En d'autres occasions (par exemple dans mon nouveau livre, Sulla guerra. Perché non riusciamo a non farla, Redea Publishing, Lugano), j'écris que la guerre ne peut exister que si nous acceptons qu'elle soit ce qu'elle n'est pas en réalité. Je revendique par ma vie vécue comme reporter sur les champs de bataille la vérité de cette formule.

La guerre, comme le carnage, est une terrifiante supercherie intellectuelle. Dire que les Ukrainiens «défendent aussi nos valeurs» en tant que Suisses, Européens et Occidentaux en général, comme l'a dit le président du Conseil national Martin Candinas, c'est tomber dans l'une de ces tromperies et, surtout, contribuer à les propager.

Souhaiter aux Ukrainiens «force, courage et une paix juste et durable», comme l'a souhaité Brigitte Häberli, présidente du Conseil des Etats, est certes un vœu à partager, mais c'est croire qu'à ce rythme, c'est-à-dire en laissant la guerre se nourrir d'elle-même et des armes qu'on lui donne pour se nourrir, la paix "juste" arrivera tôt ou tard.

Aujourd'hui, il aurait fallu une certaine force politique et un certain courage pour déclarer à Berne qu'il faut d'abord arrêter cette guerre toute-de-suite.

Il est possible que Candinas et Häberli aient pensé ce qu'ils ont dit, tout comme il est possible qu'ils l'aient dit en copiant leurs collègues qui, dans le passé, ont accueilli le président Zelensky de visu ou de video.

Quoi qu'il en soit, et conformément aux attentes, en prenant la parole ensuite, Zelensky a réitéré son récit selon lequel son pays «défendait la paix contre la source du mal», dans le rejet désormais habituel de la valeur d'une lecture différente de ce conflit, une lecture de nature historique-géopolitique-stratégique, quelque chose mérite d'être souligné aujourd'hui : dans un passage de son discours, Zelensky a décrit ce qu'est réellement la guerre, en faisant allusion aux bombardements russes et aux civils tués (y compris des enfants). Il a logiquement (de son point de vue) omis de dire que la même chose se passe de l'autre côté du front, avec les bombardements ukrainiens, mais il l'a tout de même dit.

Au milieu de ses ambiguïtés habituelles et de la dose évidente de propagande typique d'un chef d'Etat dans la même situation («Ceux qui nous soutiennent protègent le monde de la guerre»), Zelensky a illustré en quelques mots à une Assemblée fédérale hypnotique ce qu'est vraiment la guerre, au-delà des tromperies dont elle est capable et auxquelles elle nous livre toujours : la guerre est un massacre d'innocents.

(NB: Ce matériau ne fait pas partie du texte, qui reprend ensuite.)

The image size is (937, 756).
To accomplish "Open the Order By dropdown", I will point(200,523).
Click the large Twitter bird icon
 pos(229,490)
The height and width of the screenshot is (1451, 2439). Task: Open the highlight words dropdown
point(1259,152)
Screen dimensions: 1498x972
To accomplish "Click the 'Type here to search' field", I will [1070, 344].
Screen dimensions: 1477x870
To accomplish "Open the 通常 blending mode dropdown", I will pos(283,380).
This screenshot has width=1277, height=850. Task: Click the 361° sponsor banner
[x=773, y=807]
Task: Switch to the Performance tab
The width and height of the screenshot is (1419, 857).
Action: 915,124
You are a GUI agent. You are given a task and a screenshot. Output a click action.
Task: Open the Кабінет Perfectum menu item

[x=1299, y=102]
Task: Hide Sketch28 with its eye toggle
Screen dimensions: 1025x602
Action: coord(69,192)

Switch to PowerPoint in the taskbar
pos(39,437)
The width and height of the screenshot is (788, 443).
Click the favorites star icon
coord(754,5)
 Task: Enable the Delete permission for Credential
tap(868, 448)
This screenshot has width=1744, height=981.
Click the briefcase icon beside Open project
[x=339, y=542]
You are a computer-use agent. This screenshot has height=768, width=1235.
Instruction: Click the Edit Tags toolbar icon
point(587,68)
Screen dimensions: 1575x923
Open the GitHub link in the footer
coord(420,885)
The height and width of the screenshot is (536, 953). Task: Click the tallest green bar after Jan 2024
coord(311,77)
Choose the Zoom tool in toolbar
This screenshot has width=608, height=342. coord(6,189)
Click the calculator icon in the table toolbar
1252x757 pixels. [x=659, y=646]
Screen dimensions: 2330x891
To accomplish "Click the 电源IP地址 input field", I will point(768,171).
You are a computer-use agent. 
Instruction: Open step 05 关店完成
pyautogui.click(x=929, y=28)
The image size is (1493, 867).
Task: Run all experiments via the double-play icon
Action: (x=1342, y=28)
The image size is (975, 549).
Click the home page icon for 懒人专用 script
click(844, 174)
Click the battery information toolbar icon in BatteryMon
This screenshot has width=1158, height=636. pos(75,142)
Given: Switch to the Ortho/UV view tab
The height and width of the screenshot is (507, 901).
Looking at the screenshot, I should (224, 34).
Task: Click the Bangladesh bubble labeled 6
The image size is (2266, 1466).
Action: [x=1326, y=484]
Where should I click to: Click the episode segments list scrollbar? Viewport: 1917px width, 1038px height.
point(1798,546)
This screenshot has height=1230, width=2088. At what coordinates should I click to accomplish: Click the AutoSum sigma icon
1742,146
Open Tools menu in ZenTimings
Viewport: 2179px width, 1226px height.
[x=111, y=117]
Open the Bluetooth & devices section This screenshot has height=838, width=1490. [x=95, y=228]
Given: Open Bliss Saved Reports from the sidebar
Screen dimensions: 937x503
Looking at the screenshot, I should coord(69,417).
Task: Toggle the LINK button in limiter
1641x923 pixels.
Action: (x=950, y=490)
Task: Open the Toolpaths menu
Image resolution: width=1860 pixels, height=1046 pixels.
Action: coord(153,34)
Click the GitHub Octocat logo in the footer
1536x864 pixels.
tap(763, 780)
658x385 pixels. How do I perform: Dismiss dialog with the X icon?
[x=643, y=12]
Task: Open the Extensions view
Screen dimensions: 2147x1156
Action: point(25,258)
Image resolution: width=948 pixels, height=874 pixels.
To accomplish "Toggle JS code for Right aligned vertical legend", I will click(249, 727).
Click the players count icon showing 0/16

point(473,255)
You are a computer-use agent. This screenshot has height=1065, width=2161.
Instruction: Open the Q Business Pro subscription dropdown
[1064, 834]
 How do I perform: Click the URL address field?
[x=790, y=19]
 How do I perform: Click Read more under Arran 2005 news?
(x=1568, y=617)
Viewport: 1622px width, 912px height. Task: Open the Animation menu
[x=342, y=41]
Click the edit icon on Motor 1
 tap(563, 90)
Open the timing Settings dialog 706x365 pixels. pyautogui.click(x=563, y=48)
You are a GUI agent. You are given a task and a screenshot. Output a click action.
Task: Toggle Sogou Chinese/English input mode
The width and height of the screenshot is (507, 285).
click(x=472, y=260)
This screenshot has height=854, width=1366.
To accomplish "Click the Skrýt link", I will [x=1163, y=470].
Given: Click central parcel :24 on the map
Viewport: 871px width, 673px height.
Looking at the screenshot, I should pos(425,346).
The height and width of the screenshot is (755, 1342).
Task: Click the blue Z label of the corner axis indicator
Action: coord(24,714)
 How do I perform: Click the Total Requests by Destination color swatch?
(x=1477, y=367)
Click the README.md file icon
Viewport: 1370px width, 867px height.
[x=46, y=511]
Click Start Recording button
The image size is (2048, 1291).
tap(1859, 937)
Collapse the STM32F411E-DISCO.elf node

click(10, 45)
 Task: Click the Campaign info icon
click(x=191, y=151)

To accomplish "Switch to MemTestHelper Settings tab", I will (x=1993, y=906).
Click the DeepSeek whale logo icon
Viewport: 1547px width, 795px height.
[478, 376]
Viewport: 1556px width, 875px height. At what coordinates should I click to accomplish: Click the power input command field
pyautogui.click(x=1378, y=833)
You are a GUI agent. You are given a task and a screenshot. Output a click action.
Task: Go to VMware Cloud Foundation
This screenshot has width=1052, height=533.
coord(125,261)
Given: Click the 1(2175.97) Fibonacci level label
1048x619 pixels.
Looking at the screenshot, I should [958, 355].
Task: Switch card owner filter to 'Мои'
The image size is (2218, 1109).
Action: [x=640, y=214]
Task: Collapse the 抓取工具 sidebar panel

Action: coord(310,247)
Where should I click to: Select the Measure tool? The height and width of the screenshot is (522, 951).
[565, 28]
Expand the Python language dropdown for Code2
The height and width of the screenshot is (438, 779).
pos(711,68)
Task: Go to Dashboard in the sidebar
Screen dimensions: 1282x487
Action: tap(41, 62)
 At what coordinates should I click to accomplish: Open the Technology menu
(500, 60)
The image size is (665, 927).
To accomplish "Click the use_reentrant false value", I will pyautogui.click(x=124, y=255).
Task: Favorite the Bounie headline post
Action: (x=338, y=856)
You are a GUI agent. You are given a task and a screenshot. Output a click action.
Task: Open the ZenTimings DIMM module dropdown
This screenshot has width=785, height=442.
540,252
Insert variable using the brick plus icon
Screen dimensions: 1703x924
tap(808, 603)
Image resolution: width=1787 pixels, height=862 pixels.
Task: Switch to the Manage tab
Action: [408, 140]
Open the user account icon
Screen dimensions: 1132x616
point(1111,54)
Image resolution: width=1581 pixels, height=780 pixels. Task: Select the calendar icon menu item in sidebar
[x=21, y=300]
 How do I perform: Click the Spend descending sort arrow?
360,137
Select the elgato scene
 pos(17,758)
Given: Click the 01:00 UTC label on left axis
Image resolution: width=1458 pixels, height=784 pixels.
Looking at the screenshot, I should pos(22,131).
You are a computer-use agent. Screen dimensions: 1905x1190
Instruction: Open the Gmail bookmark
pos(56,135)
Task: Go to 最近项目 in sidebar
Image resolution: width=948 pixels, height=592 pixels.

Dans les premières phrases du président du Conseil national Martin Candinas et dans les conclusions de sa collègue aux Etats Brigitte Häberli, ainsi que dans les applaudissements des parlementaires qui se sont levés d'un bond, il n'y avait aucune trace de cette prise de conscience. Trop excités, peut-être. Ou inconscients, peut-être davantage, de ce qu'est vraiment la guerre.